The reply should hold only the lines from the one with "Given: Select the united kingdom country tab" through the end of the data, each given exactly.

— Saved data entries —
* * * *

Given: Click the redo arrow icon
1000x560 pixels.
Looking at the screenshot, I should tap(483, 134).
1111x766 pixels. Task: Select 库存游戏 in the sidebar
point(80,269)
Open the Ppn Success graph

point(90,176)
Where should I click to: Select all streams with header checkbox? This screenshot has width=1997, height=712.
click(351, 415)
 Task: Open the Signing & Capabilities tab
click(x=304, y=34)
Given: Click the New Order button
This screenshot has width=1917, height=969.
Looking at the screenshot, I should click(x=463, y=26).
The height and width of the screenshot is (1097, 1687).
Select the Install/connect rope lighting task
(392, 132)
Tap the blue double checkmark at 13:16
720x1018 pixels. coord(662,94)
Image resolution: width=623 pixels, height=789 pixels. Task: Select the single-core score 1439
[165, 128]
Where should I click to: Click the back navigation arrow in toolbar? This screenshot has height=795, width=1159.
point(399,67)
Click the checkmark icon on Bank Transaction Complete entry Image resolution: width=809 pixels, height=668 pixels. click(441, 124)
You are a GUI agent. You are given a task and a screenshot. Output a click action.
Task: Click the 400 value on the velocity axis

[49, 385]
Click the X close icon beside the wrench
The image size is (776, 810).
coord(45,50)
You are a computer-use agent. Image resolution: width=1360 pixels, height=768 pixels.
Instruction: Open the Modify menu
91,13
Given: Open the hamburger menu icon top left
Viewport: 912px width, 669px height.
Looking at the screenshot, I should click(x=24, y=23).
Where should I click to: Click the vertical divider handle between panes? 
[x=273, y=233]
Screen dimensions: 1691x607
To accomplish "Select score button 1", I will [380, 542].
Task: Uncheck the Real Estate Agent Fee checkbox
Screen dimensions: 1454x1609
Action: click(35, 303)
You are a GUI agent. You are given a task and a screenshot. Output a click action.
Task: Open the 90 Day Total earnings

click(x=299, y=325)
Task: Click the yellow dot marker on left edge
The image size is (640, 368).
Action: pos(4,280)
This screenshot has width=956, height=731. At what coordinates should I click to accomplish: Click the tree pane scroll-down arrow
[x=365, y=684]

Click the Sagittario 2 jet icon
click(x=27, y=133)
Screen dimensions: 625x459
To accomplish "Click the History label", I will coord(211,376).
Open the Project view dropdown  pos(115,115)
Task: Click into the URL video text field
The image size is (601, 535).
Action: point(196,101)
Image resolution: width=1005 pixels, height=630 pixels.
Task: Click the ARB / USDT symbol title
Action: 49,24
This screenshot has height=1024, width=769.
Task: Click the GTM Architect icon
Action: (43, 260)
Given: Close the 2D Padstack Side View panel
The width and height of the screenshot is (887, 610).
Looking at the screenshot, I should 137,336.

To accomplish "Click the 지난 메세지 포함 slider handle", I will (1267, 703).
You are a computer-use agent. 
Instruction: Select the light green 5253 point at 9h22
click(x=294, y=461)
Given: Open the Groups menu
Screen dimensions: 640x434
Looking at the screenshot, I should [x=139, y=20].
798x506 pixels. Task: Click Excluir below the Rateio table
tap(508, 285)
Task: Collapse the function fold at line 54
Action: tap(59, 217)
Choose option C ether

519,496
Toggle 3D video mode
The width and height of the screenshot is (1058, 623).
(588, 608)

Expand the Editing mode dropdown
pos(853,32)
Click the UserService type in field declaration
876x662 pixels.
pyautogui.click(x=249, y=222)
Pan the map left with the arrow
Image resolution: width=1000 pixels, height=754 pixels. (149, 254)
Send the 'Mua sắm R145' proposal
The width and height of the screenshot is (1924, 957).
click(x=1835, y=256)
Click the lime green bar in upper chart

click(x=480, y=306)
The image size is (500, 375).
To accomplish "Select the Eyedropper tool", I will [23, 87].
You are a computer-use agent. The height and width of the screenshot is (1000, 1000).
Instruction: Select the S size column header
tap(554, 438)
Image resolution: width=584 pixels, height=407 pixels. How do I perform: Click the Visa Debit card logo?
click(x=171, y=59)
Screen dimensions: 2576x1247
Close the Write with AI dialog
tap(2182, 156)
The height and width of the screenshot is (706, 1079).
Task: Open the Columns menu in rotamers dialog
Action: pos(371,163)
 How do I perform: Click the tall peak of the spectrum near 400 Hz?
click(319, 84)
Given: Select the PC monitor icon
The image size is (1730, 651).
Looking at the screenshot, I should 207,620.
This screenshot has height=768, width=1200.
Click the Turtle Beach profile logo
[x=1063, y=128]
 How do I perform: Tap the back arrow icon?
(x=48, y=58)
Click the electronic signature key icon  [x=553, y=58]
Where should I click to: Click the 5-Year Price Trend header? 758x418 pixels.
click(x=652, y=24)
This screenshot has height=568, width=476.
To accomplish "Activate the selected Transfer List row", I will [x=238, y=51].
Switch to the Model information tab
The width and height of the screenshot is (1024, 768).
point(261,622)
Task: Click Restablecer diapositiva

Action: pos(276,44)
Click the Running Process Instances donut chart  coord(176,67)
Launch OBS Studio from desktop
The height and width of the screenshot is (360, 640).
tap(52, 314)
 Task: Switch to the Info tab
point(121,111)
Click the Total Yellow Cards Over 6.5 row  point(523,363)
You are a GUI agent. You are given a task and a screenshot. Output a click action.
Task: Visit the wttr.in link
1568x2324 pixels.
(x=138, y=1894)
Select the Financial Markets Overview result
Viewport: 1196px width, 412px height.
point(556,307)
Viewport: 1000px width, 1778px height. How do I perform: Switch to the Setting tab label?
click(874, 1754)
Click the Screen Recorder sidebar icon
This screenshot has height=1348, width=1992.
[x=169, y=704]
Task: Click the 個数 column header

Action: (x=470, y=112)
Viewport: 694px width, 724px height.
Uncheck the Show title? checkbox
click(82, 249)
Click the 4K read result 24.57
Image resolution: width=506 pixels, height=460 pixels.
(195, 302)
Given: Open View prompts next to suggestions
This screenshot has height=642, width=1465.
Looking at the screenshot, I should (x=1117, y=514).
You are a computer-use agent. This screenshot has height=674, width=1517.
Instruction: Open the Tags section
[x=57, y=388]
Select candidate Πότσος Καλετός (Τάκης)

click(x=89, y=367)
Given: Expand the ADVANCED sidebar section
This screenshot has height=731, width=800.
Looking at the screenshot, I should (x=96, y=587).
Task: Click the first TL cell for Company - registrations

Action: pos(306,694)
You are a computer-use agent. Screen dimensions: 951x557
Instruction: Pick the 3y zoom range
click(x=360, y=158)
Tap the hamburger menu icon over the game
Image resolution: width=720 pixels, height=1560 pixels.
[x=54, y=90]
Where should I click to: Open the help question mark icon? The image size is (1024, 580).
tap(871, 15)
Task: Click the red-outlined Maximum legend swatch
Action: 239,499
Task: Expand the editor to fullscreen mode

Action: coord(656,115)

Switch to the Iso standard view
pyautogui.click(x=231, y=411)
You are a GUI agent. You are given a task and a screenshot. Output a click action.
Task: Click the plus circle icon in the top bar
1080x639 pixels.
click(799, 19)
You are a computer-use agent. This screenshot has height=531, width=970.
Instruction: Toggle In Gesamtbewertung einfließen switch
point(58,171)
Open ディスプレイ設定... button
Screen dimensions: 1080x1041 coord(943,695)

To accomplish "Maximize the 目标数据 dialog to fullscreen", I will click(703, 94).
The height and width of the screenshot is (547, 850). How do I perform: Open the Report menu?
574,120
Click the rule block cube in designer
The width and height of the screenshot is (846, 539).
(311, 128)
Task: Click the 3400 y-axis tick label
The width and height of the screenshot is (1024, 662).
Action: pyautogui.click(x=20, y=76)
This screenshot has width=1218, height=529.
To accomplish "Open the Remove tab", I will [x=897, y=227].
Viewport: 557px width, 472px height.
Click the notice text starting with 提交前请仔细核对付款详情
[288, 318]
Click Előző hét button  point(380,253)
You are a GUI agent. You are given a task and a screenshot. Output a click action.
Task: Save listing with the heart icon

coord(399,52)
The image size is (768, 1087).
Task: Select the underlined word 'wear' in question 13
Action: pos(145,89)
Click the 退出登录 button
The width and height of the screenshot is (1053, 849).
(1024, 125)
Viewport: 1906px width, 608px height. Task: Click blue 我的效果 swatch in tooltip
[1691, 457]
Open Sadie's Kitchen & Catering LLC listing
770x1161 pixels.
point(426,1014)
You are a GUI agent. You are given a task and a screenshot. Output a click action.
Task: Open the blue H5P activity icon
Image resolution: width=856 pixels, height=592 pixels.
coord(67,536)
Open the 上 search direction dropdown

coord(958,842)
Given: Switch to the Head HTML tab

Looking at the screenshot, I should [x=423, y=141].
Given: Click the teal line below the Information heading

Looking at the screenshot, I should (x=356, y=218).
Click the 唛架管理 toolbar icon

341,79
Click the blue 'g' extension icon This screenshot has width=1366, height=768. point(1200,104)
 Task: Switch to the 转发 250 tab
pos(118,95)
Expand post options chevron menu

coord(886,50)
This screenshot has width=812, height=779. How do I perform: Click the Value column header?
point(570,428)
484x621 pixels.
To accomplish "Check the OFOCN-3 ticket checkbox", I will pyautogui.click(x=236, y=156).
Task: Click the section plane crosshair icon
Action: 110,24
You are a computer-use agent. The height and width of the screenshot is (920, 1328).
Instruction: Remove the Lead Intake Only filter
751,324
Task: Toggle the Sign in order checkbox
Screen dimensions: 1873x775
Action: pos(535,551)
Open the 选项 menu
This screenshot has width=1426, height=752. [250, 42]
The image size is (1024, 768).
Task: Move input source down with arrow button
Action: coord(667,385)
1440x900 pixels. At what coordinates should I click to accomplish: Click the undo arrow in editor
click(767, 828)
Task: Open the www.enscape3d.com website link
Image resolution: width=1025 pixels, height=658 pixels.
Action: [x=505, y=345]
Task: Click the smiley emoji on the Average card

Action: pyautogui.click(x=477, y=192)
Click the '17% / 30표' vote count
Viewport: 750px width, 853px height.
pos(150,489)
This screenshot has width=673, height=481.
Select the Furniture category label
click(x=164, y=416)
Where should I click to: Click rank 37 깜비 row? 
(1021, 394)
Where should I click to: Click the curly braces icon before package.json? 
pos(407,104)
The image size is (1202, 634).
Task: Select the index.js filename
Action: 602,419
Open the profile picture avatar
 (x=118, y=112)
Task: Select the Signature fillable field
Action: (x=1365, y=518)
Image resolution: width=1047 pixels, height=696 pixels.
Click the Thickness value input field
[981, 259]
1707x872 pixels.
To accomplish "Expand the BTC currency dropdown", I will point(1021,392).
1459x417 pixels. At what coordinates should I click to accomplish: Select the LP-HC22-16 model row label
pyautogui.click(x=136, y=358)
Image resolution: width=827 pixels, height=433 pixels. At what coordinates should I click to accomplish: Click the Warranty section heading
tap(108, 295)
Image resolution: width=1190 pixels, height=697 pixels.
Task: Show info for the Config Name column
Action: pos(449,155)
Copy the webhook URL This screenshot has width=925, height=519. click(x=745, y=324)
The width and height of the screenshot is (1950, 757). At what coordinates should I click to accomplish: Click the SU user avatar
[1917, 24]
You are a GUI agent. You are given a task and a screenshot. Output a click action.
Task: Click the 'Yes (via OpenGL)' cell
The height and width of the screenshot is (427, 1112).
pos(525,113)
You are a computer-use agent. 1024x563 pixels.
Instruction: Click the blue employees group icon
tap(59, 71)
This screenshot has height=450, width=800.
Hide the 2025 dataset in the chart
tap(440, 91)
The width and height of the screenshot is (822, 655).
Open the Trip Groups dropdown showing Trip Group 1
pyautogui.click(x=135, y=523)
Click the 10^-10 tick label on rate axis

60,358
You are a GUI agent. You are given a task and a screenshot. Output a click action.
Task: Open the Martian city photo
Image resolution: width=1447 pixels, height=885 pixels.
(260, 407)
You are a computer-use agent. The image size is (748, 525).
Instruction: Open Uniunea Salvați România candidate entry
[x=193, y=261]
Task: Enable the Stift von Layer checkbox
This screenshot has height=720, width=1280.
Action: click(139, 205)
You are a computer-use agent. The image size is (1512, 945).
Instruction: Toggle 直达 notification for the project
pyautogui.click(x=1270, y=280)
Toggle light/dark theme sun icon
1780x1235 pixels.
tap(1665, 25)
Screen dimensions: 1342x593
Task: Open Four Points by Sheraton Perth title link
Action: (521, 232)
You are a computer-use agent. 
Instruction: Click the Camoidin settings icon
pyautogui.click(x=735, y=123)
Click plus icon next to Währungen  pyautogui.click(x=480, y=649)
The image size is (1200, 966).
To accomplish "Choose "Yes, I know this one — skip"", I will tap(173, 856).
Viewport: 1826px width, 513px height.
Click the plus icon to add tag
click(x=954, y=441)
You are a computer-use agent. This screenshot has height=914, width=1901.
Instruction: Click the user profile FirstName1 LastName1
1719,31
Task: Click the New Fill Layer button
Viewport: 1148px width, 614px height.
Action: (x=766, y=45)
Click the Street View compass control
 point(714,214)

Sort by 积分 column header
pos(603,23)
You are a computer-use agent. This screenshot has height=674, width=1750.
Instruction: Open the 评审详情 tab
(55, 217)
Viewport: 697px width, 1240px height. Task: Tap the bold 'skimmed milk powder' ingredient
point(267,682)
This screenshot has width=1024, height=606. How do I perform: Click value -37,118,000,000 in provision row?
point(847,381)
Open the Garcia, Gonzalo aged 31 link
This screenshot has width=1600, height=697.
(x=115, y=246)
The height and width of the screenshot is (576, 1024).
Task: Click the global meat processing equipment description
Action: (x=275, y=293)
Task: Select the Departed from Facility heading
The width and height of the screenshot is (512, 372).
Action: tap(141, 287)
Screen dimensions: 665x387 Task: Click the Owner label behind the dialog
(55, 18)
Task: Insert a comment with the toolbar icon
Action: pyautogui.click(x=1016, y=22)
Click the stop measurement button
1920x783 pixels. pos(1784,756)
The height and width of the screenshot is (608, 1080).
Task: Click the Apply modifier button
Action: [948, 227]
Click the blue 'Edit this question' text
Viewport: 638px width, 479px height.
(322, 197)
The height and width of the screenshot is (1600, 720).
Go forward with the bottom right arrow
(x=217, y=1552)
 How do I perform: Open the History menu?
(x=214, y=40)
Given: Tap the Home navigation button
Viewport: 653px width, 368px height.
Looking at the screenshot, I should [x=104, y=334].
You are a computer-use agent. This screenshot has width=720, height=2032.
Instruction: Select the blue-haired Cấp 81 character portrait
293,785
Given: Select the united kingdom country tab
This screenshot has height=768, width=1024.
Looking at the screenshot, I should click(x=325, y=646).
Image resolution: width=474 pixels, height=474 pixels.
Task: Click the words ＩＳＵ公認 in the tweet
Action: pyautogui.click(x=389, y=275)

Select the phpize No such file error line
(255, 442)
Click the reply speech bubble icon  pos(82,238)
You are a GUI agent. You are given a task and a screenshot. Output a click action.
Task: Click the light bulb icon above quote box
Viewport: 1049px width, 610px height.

* * * *

— REPLY —
Given: Select the united kingdom country tab
This screenshot has height=768, width=1024.
Looking at the screenshot, I should click(x=325, y=646).
Image resolution: width=474 pixels, height=474 pixels.
Task: Click the words ＩＳＵ公認 in the tweet
Action: pyautogui.click(x=389, y=275)

Select the phpize No such file error line
(255, 442)
Click the reply speech bubble icon  pos(82,238)
You are a GUI agent. You are given a task and a screenshot. Output a click action.
Task: Click the light bulb icon above quote box
Viewport: 1049px width, 610px height.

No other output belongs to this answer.